§ What you will do
Repeat the lines from the line with "Viewport: 501px width, 420px height." to the line with "pyautogui.click(x=328, y=30)", both included, without changing anything.

-- begin Data for this exercise --

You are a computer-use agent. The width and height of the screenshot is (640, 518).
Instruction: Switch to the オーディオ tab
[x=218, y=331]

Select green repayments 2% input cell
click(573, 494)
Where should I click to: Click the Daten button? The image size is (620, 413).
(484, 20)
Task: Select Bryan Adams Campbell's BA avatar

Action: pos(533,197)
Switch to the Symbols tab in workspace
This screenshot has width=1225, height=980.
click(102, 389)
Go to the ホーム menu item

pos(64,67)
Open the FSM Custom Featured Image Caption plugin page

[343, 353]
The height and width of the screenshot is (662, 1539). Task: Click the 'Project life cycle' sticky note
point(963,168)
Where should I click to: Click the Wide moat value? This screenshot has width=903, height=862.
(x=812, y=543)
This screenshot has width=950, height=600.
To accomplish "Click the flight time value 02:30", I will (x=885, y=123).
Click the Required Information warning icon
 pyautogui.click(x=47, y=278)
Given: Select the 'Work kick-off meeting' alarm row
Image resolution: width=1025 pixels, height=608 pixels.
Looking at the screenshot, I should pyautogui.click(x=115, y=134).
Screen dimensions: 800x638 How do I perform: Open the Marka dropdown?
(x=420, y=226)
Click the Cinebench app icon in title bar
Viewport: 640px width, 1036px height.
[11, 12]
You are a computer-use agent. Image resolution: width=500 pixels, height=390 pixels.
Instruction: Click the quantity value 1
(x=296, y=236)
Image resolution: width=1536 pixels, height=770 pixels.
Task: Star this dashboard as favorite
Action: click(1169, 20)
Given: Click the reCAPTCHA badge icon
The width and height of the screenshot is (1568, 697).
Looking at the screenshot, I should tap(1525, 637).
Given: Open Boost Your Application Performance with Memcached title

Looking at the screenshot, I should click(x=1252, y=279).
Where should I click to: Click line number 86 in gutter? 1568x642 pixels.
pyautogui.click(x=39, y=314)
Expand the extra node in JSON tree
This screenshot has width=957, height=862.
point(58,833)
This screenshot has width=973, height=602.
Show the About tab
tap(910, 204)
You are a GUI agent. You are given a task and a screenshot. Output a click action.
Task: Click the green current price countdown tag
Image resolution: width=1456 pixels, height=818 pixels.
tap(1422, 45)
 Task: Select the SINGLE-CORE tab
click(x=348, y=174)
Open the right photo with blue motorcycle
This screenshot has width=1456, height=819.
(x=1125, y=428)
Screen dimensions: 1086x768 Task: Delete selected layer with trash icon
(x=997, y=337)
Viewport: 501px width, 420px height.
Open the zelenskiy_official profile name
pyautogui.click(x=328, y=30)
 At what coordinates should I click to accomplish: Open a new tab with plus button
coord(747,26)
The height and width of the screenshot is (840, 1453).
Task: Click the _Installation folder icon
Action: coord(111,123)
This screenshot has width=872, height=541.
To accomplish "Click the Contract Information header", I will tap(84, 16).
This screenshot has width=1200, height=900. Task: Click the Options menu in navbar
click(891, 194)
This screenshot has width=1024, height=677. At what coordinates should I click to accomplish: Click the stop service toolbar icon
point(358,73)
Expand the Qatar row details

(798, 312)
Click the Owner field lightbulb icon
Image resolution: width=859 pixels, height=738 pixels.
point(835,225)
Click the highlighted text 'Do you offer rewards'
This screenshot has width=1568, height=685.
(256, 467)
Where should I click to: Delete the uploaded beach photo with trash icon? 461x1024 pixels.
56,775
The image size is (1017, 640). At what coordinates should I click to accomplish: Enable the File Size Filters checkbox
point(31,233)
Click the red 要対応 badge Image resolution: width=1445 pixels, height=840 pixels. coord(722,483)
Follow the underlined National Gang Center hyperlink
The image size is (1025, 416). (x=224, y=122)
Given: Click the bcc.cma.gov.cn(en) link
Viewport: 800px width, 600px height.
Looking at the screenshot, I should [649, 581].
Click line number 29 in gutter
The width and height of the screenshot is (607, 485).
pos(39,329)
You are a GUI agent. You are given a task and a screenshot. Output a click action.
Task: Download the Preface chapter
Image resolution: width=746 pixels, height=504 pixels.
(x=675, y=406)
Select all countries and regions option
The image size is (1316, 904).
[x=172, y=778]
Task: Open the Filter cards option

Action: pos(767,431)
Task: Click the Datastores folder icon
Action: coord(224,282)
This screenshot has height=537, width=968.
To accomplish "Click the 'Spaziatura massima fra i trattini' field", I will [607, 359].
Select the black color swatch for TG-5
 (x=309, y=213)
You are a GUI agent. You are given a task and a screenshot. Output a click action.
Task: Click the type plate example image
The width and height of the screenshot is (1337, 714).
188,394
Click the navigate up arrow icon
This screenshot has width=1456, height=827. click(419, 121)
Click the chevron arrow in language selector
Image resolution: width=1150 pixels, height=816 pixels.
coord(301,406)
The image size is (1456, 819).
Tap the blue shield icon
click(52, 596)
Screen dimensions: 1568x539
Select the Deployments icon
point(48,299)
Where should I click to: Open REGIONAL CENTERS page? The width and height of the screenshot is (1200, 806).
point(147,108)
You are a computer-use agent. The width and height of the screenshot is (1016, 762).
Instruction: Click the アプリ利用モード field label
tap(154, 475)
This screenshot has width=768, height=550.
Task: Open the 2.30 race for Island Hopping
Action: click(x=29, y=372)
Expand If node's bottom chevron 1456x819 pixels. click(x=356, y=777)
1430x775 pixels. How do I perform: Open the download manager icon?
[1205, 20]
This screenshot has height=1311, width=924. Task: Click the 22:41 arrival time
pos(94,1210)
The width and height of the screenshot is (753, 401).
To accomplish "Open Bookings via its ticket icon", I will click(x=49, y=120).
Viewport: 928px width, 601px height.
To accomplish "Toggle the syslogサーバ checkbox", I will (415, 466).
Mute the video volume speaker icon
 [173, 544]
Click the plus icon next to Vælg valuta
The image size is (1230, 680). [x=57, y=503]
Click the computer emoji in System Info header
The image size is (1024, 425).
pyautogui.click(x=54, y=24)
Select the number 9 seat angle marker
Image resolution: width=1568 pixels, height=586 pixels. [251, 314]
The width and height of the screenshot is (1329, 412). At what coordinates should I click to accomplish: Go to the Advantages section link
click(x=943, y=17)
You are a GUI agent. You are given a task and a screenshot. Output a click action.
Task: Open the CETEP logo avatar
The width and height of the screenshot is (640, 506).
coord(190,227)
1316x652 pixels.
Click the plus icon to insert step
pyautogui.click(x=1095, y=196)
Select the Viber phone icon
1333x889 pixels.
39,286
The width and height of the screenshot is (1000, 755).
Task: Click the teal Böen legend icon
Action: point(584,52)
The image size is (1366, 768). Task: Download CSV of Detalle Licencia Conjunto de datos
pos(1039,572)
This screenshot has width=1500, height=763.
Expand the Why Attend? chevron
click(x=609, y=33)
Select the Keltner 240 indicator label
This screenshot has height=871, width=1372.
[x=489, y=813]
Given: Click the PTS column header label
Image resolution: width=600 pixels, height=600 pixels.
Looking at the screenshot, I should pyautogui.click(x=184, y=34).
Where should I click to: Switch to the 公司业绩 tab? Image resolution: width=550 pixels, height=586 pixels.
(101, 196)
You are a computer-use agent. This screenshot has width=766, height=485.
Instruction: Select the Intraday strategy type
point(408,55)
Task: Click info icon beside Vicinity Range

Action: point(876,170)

-- end Data for this exercise --

§ Solved exercise
Viewport: 501px width, 420px height.
Open the zelenskiy_official profile name
pyautogui.click(x=328, y=30)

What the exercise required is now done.